#### SELECTED EXTRACT
==================================================

As a technical word, a glitch is the unexpected result of a malfunction, especially occurring in software, video games, images, videos, audio, and other digital artefacts. The term came to be associated with music in the mid 90s to describe a genre of experimental electronic music, glitch music. Shortly after, as VJs and other visual artists began to embrace glitch as an aesthetic of the digital age, glitch art came to refer to a whole assembly of visual arts. One such early movement was later dubbed net.art, including early work by the art collective JODI, which was started by artists Joan Heemskerk and Dirk Paesmans. JODI's experiments on glitch art included purposely causing layout errors in their website in order to display underlying code and error messages. The explorations of JODI and other net.art members would later influence visual distortion practices like databending and datamoshing. The history of glitch art has been regarded as ranging from crafted artworks such as the film A Colour Box (1935) by Len Lye and the video sculpture TV Magnet (1965) by Nam June Paik, as well as Digital TV Dinner (1978) created by Jamie Fenton and Raul Zaritsky, with audio by Dick Ainsworth—made by manipulating the Bally video game console and recording the results on videotape—to more process-based contemporary work such as Panasonic TH-42PWD8UK Plasma Screen Burn (2007) by Cory Arcangel.

== Glitch art events ==

=== 2002 ===
- Motherboard, a tech-art collective, held the first glitch art symposium in Oslo, Norway during January, to "bring together international artists, academics and other Glitch practitioners for a short space of time to share their work and ideas with the public and with each other."

=== 2010 ===
- On September 29 thru October 3, Chicago played host to the first GLI.TC/H, a five-day conference in Chicago organized by Nick Briz, Evan Meaney, Rosa Menkman and Jon Satrom that included workshops, lectures, performances, installations and screenings. In November 2011, the second GLI.TC/H event traveled from Chicago to Amsterdam and lastly to Birmingham, UK. It included workshops, screenings, lectures, performance, panel discussions and a gallery show over the course of seven days at the three cities.

=== 2013 ===
- Run Computer, Run at GLITCH 2013 arts festival at RuaRed, South Dublin Arts Centre - Dublin, curated by Nora O Murchú.

=== 2015 ===
- /'fu:bar/ 2015
- "Glitch Art is Dead" at Teatr Barakah in Krakow, Poland. Curated by Ras Alhague and Aleksandra Pienkosz.
- reFrag: glitch at La Gaïté Lyrique in Paris, France. Organized by the School Art Institute of Chicago and Parsons Paris.

=== 2016 ===
- /'fu:bar/ 2016

=== 2017 ===
- /'fu:bar/ 2017
- "Glitch Art is Dead 2" at Gamut Gallery, in Minneapolis, Minnesota, US. Curated by Miles Taylor, Ras Alhague and Aleksandra Pienkosz.

=== 2018 ===
- /'fu:bar/ 2018
- Blue\x80 & Nuit Blanche at Villette Makerz in Paris, France. Curated by Ras Alhague and Kaspar Ravel.

==================================================

#### INFORMATION PROVIDED
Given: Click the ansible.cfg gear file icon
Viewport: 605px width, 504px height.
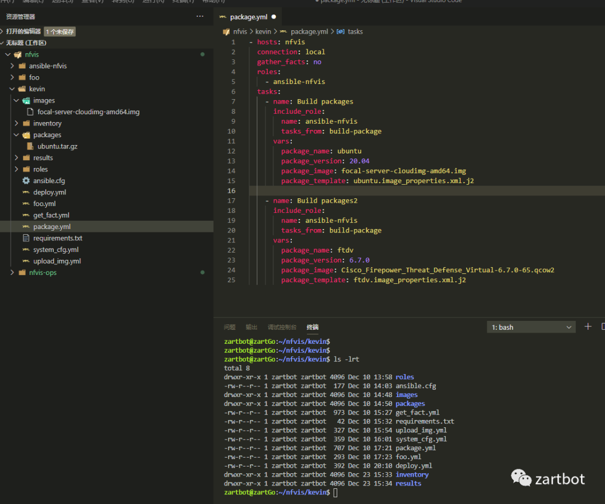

==================================================

#### WORK ORDER
Check each statement against the text on glitch art above. Answer yes or no for each, and quote the exact words of the text that decide it. (a) Motherboard held the first glitch art symposium in Oslo during January. (b) The second GLI.TC/H event ran for five days. (c) The art collective JODI was started by Joan Heemskerk and Dirk Paesmans.

#### REPLY TO THE TASK
(a) Yes: "held the first glitch art symposium in Oslo, Norway during January"
(b) No: "over the course of seven days at the three cities"
(c) Yes: "which was started by artists Joan Heemskerk and Dirk Paesmans"